## Testo fornito
+ + +
Sentenza Sentenza Cassazione Civile n. 18113 del 05/09/2011

Cassazione civile sez. III, 05/09/2011, (ud. 13/07/2011, dep. 05/09/2011), n.18113

LA CORTE SUPREMA DI CASSAZIONE

SEZIONE TERZA CIVILE

Composta dagli Ill.mi Sigg.ri Magistrati:

Dott. PREDEN Roberto – Presidente –

Dott. CARLEO Giovanni – Consigliere –

Dott. VIVALDI Roberta – rel. Consigliere –

Dott. DE STEFANO Franco – Consigliere –

Dott. BARRECA Giuseppina Luciana – Consigliere –

ha pronunciato la seguente:

sentenza

sul ricorso 16880/2009 proposto da:

L.C. (OMISSIS), elettivamente domiciliato in

ROMA, VIA RONCIGLIONE 3, presso lo studio dell’avvocato GULLOTTA

Fabio, che lo rappresenta e difende unitamente all’avvocato DIFINO

MATTEO giusto mandato in atti;

– ricorrente –

contro

MPS GESTIONE CREDITI BANCA S.P.A. quale rappresentante di BANCA MONTE

DEI PASCHI DI SIENA S.P.A. già BANCA ANTONVENETA S.P.A.,

elettivamente domiciliata in ROMA, VIA CAPOSILE 2, presso lo studio

dell’avvocato ANZALDI Antonina, che la rappresenta e difende

unitamente all’avvocato CLEMENTE LUCIO giusto mandato in atti;

– controricorrente –

avverso la sentenza n. 302/2008 del TRIBUNALE di SONDRIO, depositata

il 15/07/2008, R.G.N. 1162/2007;

udita la relazione della causa svolta nella pubblica udienza del

13/07/2011 dal Consigliere Dott. ROBERTA VIVALDI;

udito l’Avvocato FABIO GULLOTTA;

udito l’Avvocato ANTONINA ANZALDI;

udito il P.M., in persona del Sostituto Procuratore Generale Dott.
+ + +
## Estratti dei dati
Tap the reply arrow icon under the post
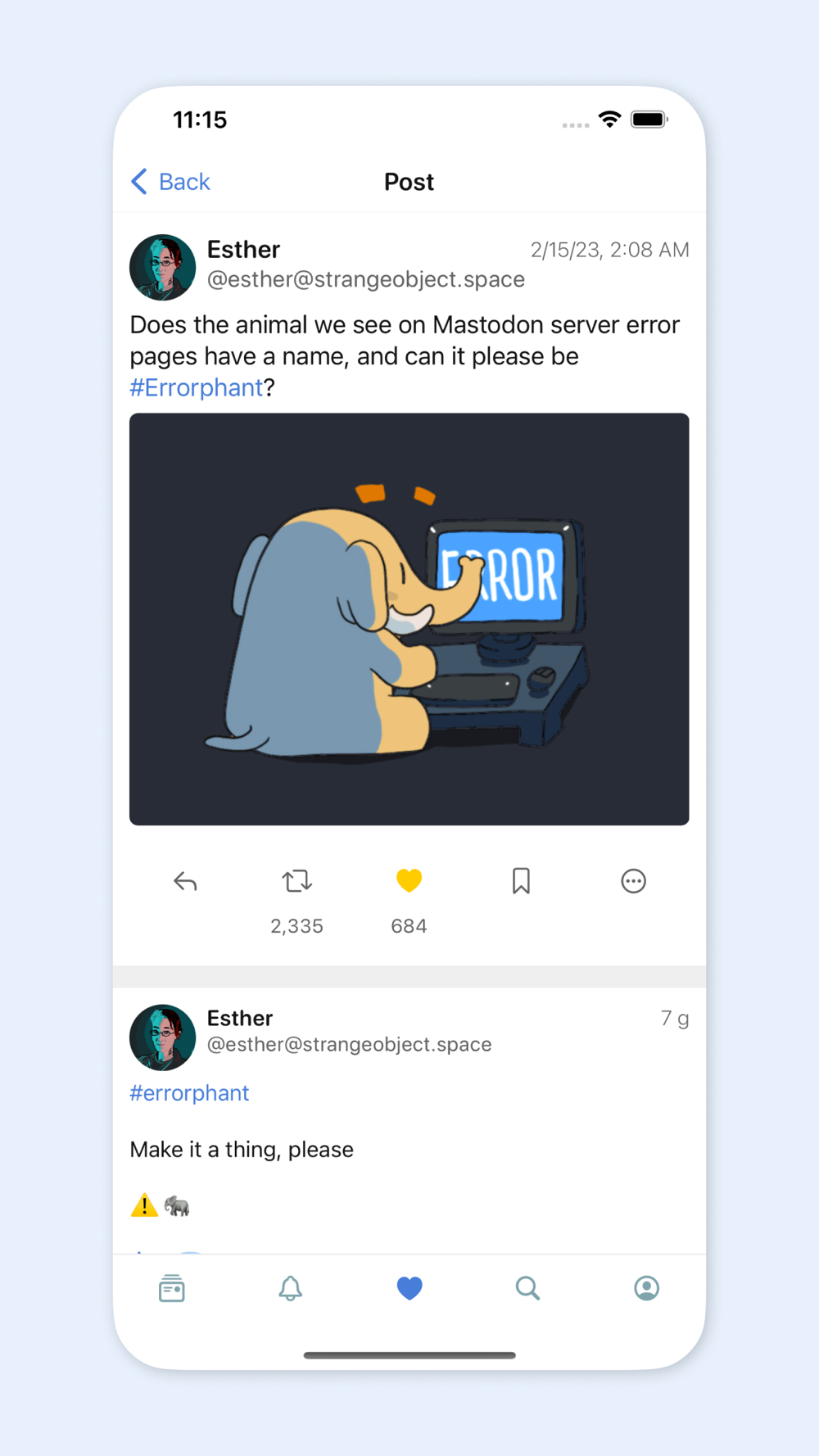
+ + +
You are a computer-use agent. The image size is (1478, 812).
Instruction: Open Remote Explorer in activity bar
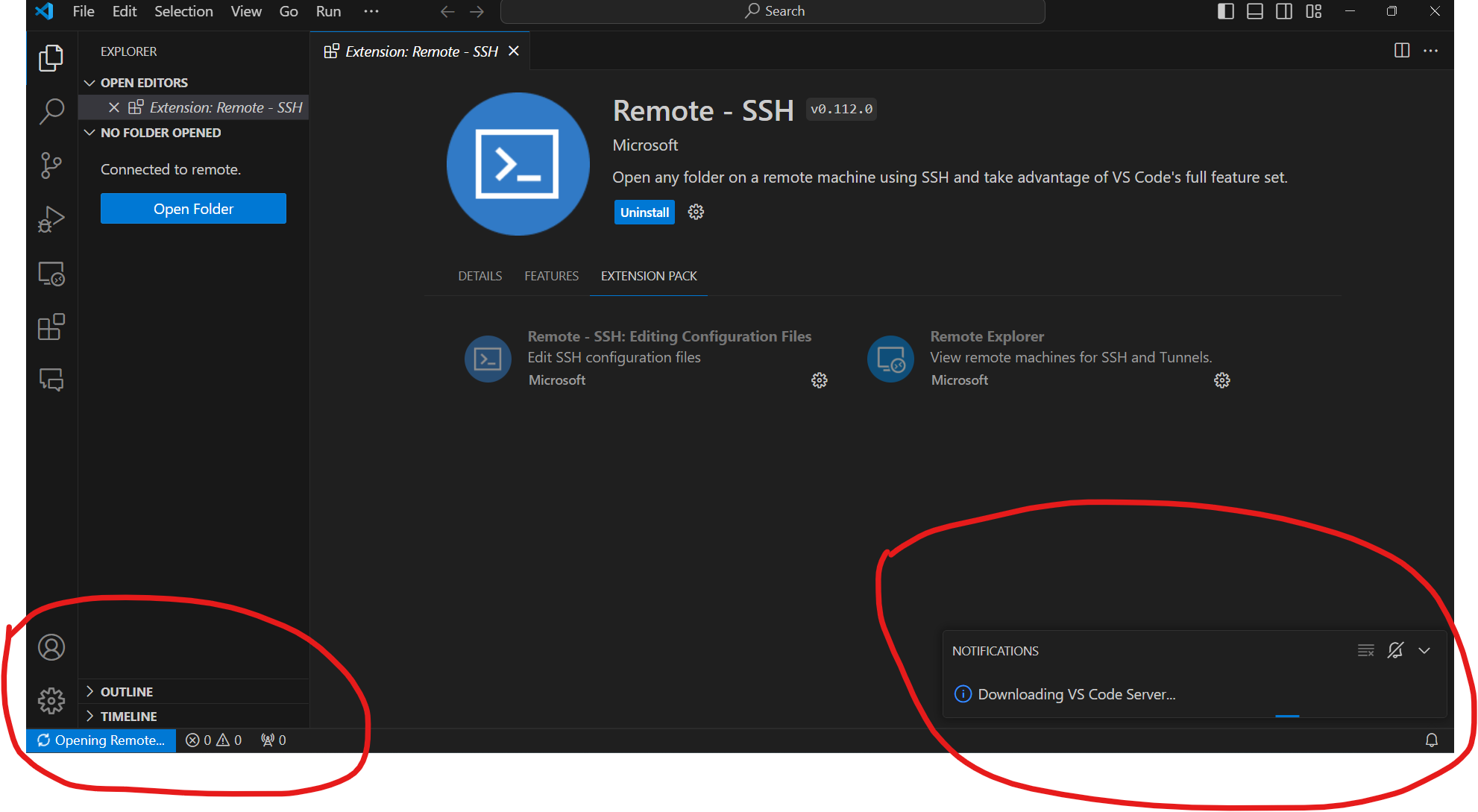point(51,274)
+ + +
## Compiti da svolgere
A) Riporta alla lettera il tratto della sentenza della Cassazione che comincia con "avverso la sentenza" e prosegue fino a "Procuratore Generale Dott.".
B) Secondo la sentenza della Cassazione, le seguenti affermazioni sono vere? Per ciascuna rispondi sì o no e cita fra virgolette le parole del testo che lo dimostrano. (i) Il presidente del collegio è PREDEN Roberto. (ii) La sentenza impugnata è stata emessa dal Tribunale di Milano. (iii) La relazione della causa è affidata al consigliere VIVALDI Roberta.
C) Scrivi il seguito della sentenza della Cassazione a partire dal punto in cui il testo si ferma.
Per svolgere il lavoro i dati non servono.

## Elenco delle risposte
A)
avverso la sentenza n. 302/2008 del TRIBUNALE di SONDRIO, depositata

il 15/07/2008, R.G.N. 1162/2007;

udita la relazione della causa svolta nella pubblica udienza del

13/07/2011 dal Consigliere Dott. ROBERTA VIVALDI;

udito l’Avvocato FABIO GULLOTTA;

udito l’Avvocato ANTONINA ANZALDI;

udito il P.M., in persona del Sostituto Procuratore Generale Dott.

B)
(i) Sì: "Dott. PREDEN Roberto – Presidente –"
(ii) No: "avverso la sentenza n. 302/2008 del TRIBUNALE di SONDRIO, depositata"
(iii) Sì: "Dott. VIVALDI Roberta – rel. Consigliere –"

C)
IANNELLI Domenico, che ha concluso per l’inammissibilità.

Fatto

SVOLGIMENTO DEL PROCESSO

L.C. proponeva opposizione di terzo, ai sensi dell’art. 619 c.p.c., all’esecuzione promossa dalla Banca Antonveneta nei confronti dei coniugi F. – P., quali debitori fideiussori, e nei suoi confronti, quale terzo acquirente ex artt. 602 e 603 c.p.c. dell’immobile oggetto di ipoteca giudiziale da parte della banca convenuta, ed acquistato dallo stesso ricorrente.

Introduceva, quindi, la fase di merito davanti al tribunale di Sondrio, nei confronti della stessa Banca Antonveneta spa chiedendo, in via preliminare: accertare e dichiarare che l’immobile oggetto di ipoteca giudiziale, da parte della convenuta, era ricompreso nel fondo patrimoniale familiare trascritto (rectius annotato) nel registro degli atti di matrimonio della famiglia F. – P., accertando che il credito per il quale la convenuta aveva iscritto (non trascritto) ipoteca giudiziale in data 7.4.2004 derivava dall’ingiunzione di pagamento emessa dal tribunale di Milano a carico della società Quality Cars srl e dei fideiussori F. R. e P.R.; per l’effetto, dichiarare che il credito per il quale era stata iscritta l’ipoteca giudiziale era un credito estraneo ai bisogni della famiglia; accertare e dichiarare che alla data del 7.4.2004 l’immobile risultava ancora annotato nel registro degli atti di matrimonio F. – P., con la conseguenza che l’iscrizione (non trascrizione) dell’ipoteca giudiziale da parte della Banca convenuta doveva ritenersi nulla, invalida od inefficace ai sensi dell’art. 167 c.c., così come il successivo pignoramento;

dichiarare, quindi, la validità e l’efficacia dell’acquisto, in data 5.4.2004, dell’immobile, libero da ipoteche e vincoli pregiudiziali, fra i coniugi F. – P. e lo stesso L..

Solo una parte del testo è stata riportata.